TO BE DONE ▸
Convert all of the data below into a numbered list, one entry per line, omitting any blank lines.

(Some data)
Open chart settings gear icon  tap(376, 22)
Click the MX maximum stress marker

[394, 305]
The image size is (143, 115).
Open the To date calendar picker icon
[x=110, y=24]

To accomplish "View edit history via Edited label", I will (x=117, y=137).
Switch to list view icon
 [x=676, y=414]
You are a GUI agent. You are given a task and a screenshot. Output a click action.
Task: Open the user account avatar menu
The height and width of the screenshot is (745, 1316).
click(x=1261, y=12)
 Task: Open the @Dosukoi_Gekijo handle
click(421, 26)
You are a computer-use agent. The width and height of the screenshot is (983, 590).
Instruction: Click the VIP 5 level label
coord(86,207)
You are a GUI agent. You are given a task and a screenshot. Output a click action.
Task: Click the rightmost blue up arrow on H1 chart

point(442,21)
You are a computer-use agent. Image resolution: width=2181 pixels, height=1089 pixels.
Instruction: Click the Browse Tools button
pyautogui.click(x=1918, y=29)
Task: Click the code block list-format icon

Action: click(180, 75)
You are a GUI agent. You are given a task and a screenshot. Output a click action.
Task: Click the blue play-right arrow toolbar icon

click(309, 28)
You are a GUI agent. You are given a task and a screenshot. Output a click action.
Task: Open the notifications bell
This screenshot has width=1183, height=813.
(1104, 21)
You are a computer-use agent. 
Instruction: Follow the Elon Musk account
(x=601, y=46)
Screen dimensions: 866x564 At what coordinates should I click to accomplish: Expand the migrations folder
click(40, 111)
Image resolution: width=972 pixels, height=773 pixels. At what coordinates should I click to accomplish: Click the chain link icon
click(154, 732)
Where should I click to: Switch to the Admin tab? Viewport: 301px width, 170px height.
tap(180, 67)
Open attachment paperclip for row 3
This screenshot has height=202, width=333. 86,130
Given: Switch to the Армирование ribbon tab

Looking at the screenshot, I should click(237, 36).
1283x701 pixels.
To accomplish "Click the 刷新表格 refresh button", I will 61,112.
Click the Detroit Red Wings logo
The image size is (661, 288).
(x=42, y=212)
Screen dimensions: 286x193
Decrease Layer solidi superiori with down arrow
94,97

TASK RESPONSE ▸
1. Open chart settings gear icon  tap(376, 22)
2. Click the MX maximum stress marker
3. [394, 305]
4. The image size is (143, 115).
5. Open the To date calendar picker icon
6. [x=110, y=24]
7. To accomplish "View edit history via Edited label", I will (x=117, y=137).
8. Switch to list view icon
9.  [x=676, y=414]
10. You are a GUI agent. You are given a task and a screenshot. Output a click action.
11. Task: Open the user account avatar menu
12. The height and width of the screenshot is (745, 1316).
13. click(x=1261, y=12)
14.  Task: Open the @Dosukoi_Gekijo handle
15. click(421, 26)
16. You are a computer-use agent. The width and height of the screenshot is (983, 590).
17. Instruction: Click the VIP 5 level label
18. coord(86,207)
19. You are a GUI agent. You are given a task and a screenshot. Output a click action.
20. Task: Click the rightmost blue up arrow on H1 chart
21. point(442,21)
22. You are a computer-use agent. Image resolution: width=2181 pixels, height=1089 pixels.
23. Instruction: Click the Browse Tools button
24. pyautogui.click(x=1918, y=29)
25. Task: Click the code block list-format icon
26. Action: click(180, 75)
27. You are a GUI agent. You are given a task and a screenshot. Output a click action.
28. Task: Click the blue play-right arrow toolbar icon
29. click(309, 28)
30. You are a GUI agent. You are given a task and a screenshot. Output a click action.
31. Task: Open the notifications bell
32. This screenshot has width=1183, height=813.
33. (1104, 21)
34. You are a computer-use agent. 
35. Instruction: Follow the Elon Musk account
36. (x=601, y=46)
37. Screen dimensions: 866x564 At what coordinates should I click to accomplish: Expand the migrations folder
38. click(40, 111)
39. Image resolution: width=972 pixels, height=773 pixels. At what coordinates should I click to accomplish: Click the chain link icon
40. click(154, 732)
41. Where should I click to: Switch to the Admin tab? Viewport: 301px width, 170px height.
42. tap(180, 67)
43. Open attachment paperclip for row 3
44. This screenshot has height=202, width=333. 86,130
45. Given: Switch to the Армирование ribbon tab
46. Looking at the screenshot, I should click(237, 36).
47. 1283x701 pixels.
48. To accomplish "Click the 刷新表格 refresh button", I will 61,112.
49. Click the Detroit Red Wings logo
50. The image size is (661, 288).
51. (x=42, y=212)
52. Screen dimensions: 286x193
53. Decrease Layer solidi superiori with down arrow
54. 94,97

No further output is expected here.